🌿BC-05

14.9K 3K 802
                                    

Mila menatap kagum. Bukan kagum dengan rupa tampan Husein, tapi kagum karena seluruh santri benar-benar melakukan titahnya. "Gila. Keren, keren. Bisa nurut gitu."

Husein berdiri satu meter dari Mila. Menatap gadis yang ada di depannya. Batinnya bersuara, "Apakah ini istri saya."

"Apakah kamu Dea Karamila, cucu kakek Dayu?" tanya Husein.

Gadis yang di beri pertanyaan itu melipat kedua tangan di depan dada. Menelisik penampilan Husein dari ujung kaki hingga ujung kepala. Tinggi, menjulang juga cukup tampan. Tapi entah kenapa meski tampan dan berwibawa serta terlihat dewasa tidak mampu membuat Mila tertarik.

"Pasti lo Husein," tebak Mila. "Bentar deh. Sebenarnya lo siapa gue sih? Kenapa kakek nyuruh gue nyari lo?"

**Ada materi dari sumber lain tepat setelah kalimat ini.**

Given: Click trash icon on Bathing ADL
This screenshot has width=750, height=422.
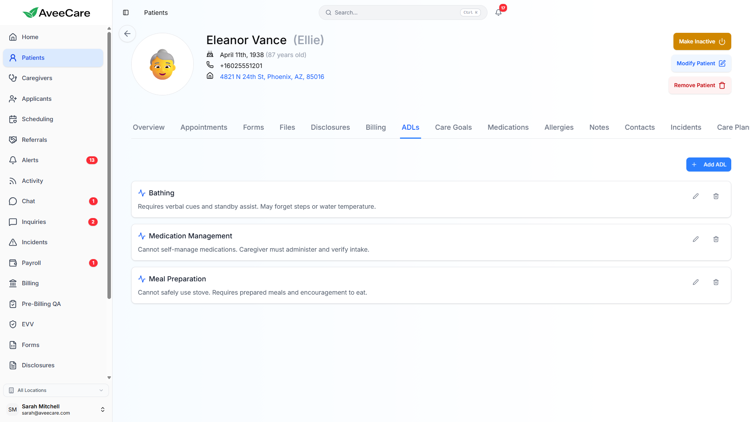Looking at the screenshot, I should click(716, 196).
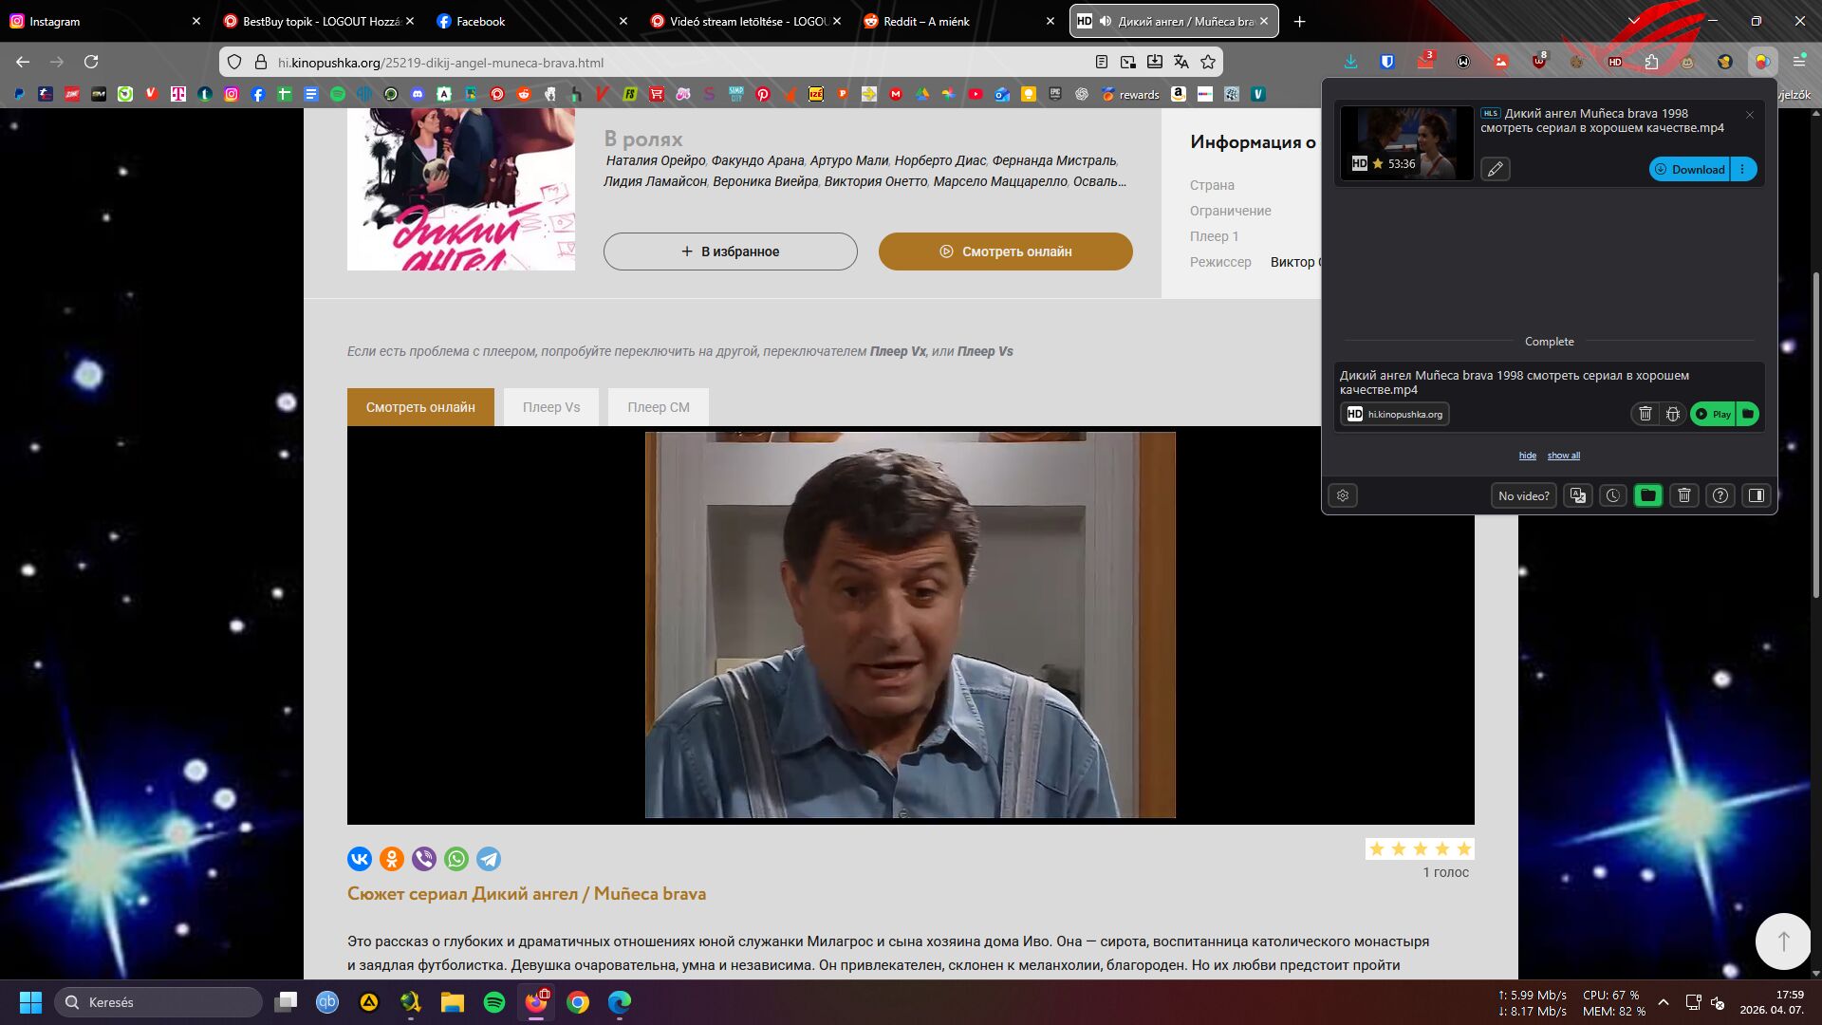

"Mulai sekarang kamu adalah tanggung jawab saya," kata Husein. "Ayo ikuti saya!"

"Eh bentar!" Bayu menghentikan pergerakan Mila. Tak lama, laki-laki itu membawa masuk Mila kedalam dekapannya. "Gue akan rindu banget Mil."

"Gue juga."

"Senengnya kagak ada yang moroti gue lagi, susahnya hidup gue jadi kagak seru kalau kagak ada lo Mil."

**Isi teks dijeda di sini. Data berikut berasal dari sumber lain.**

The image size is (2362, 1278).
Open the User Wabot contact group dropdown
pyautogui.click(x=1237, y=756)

Husein yang menyaksikan adegan istri dengan laki-laki yang tak di kenal itu-pun hanya mampu menahan amarah. Untuk sekarang Mila tak bisa terlalu di kekang.

Seperti apa yang di katakan kakek Dayu setelah akad beberapa hari yang lalu, ia harus bisa meluluhkan hati Mila terlebih dahulu. Setelah itu baru bisa berkata jujur kepada Mila, bahwa mereka sudah sah menjadi suami istri secara agama. Mila tak perlu wali untuk menikah, sebab ayah dan sanak saudaranya bukan dari keluarga muslim.

Mila pemilik hati yang keras, tak mudah luluh seperti perempuan pada umumnya. Kehidupanlah yang membekukan hatinya. Oleh karena itu, kakek Dayu meminta Husein untuk meluluhkan hati yang beku, serta membimbingnya menjadi perempuan sholeha.

Sedangkan kedua orang tua Husein sendiri hanya bisa menyaksikan akad nikah anaknya dari balik layar ponsel, lewat video call. Agam dan Cita juga tahu wajah menantunya dari foto berhiaskan bingkai.

Mila mendorong tubuh Bayu. "Lebay amat lo." Ia mendekatkan bibirnya ke telinga Bayu, lalu berbisik, "Kapan-kapan kita ketemu."

"Yoi," balas Bayu bertos ria.

Husein geram. Meski belum ada cinta, namun sebagai suami ia tak rela melihat istrinya terlalu dekat dengan laki-laki selain dirinya. "Mau sampai kapan saya menunggu kamu bermesraan dengan laki-laki yang bukan mahram kamu."

"Apa perlu saya menarik kamu untuk cepat masuk kedalam?!" lanjutnya.

Tatapan Mila ke Husein berubah sinis. "Gak usah balagu. Lo siapanya Mila? Saudara bukan, suami bukan. Berani ngelarang." Emosi Bayu sudah tersulut.

"Udah Bay. Biar gue yang urus. Lo pergi aja!" seru Mila.

"Tapi Mil-"

"Udah sana! Lo sendiri yang nyuruh gue nurutin kemauan kakek."

Dengan berat hati, laki-laki itu membalikkan badan pergi dari bibir pesantren. Keduanya sempat saling melambaikan tangan.

Begitu tubuh Bayu hilang tak terlihat di telan persimpangan, gadis itu pun membalikkan badan. Menatap laki-laki tampan, tinggi menjulang.

"Udah?" tanya Husein datar.

Satu alis Mila terangkat. "Apanya yang udah?"

"Sekarang kamu ikut saya!"

"Kemana?"

"Jalan sendiri atau saya seret?!" gertak Husein. Sebenarnya ia tak serius dengan ucapannya, ia tahu bagaimana memuliakan seorang perempuan. Apalagi Mila sekarang sudah sah menjadi istrinya.